Belonging, Terror, and Love

I have been pondering the past month about the many things that have changed in my life so much in three years.  Since I was in middle school, I have been searching for and also running from belonging to anything outside my family.  The past couple of years I’ve just expanded my definition of family a bit.

I didn’t belong to anything in middle school or high schooI, beyond an environmental club and to a certain extent my church youth group.  Even that was superficial.  I think everyone to some degree goes through bullying in middle and high school, and it affected me greatly-I know I am not unique in those aspects.  It was typical middle and high school tormenting, and it left deep scars of trust issues.  The groups I thought I belonged to, I really didn’t.  I felt awkward, uncomfortable, and painfully self-conscious most of the time.  So I retreated, and built reinforced concrete walls.

It was simple in mind.  Belonging equaled trust that inevitably lead to hurt, which led to me being terrified of letting myself get close enough to feel worthy of belonging.  It was one more thing to lose, one more heartbreak, and it was just easier to cut myself off emotionally.  It was damned effective.

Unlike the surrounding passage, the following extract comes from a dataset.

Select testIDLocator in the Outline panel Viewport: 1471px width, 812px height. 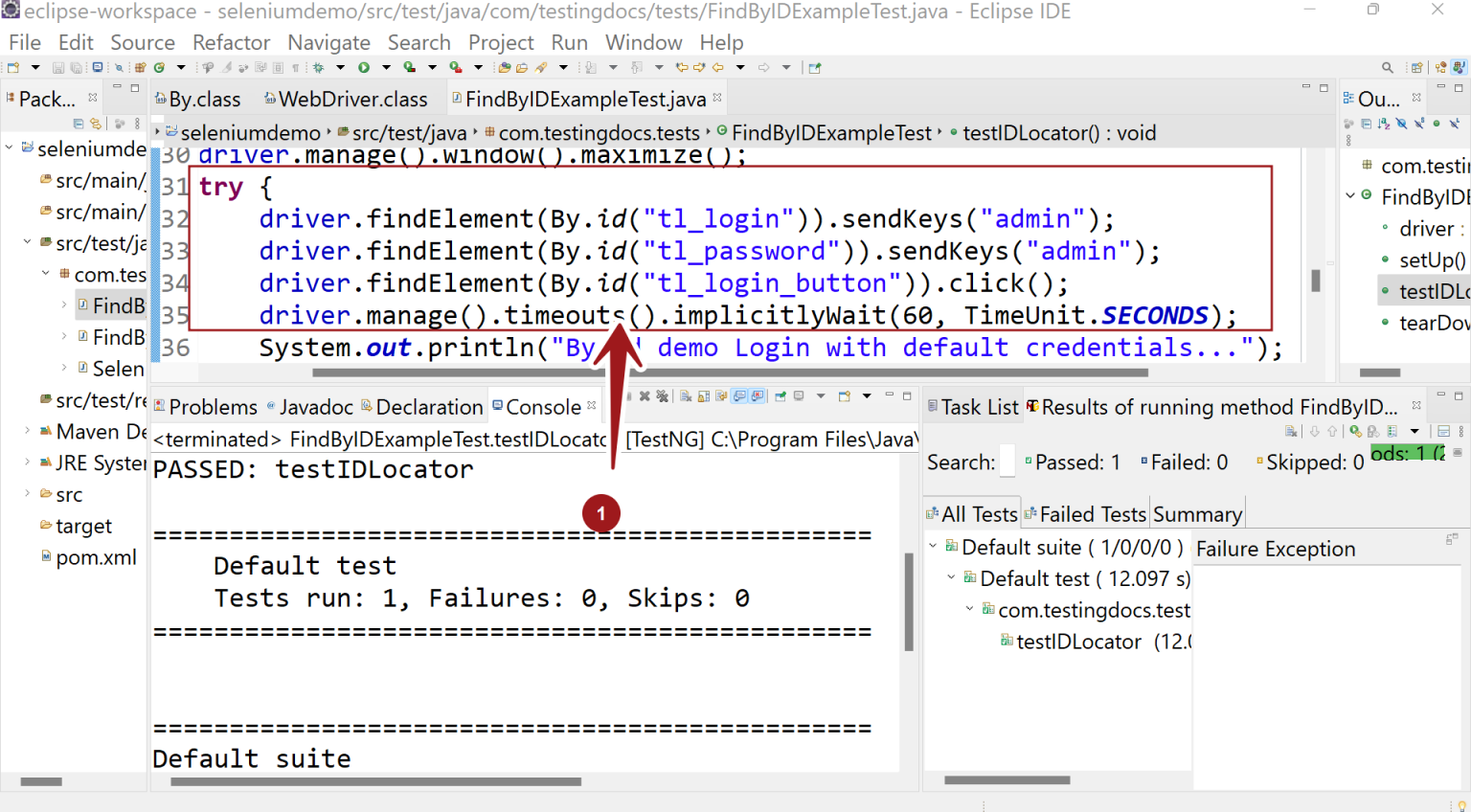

At my community college was the first time in a very long time I felt I belonged somewhere, and it wasn’t superficial.  I found my beloved Garden Club, the Garden Elite.  I am not sure whether it was because some of them were older that I felt more at ease, or just because they were an exceptionally accepting group that made even an awkward newcomer feel welcome.  For whatever reason, I did feel welcome, and more importantly, I let myself feel that I deserved to be included.  As I am writing this, I am realizing what a defining period it was in my life.  I trusted people a little, and it didn’t hurt.  There was just acceptance, love, and I will forever be grateful to them.  I am still in touch with those people today.

Garden Elite 2002. Left to right: Monica, Taylor, me, Lauren, Dustin

Garden Elite 2002. Left to right: Monica, April, me, Lauren, Dustin

After college was a struggle to belong again, and I was back to feeling like I did in high school.  The scarcity mindset had returned, and I wondered if I would ever feel good enough at anything again.  Fast forward to three years ago.  I found friends, a tremendous group of people, and an organization who’s entire philosophy is to empower people.  I feel a true sense of belonging, love, and appreciation I never thought I would ever receive again, or let myself feel like I could let people in without fear.  I found my group, who is a part of my extended family, and to finally feel like I belong somewhere, and that I am worthy of it, is an indescribable feeling of gratitude.  I have surrounded myself with people who love and accept me for me.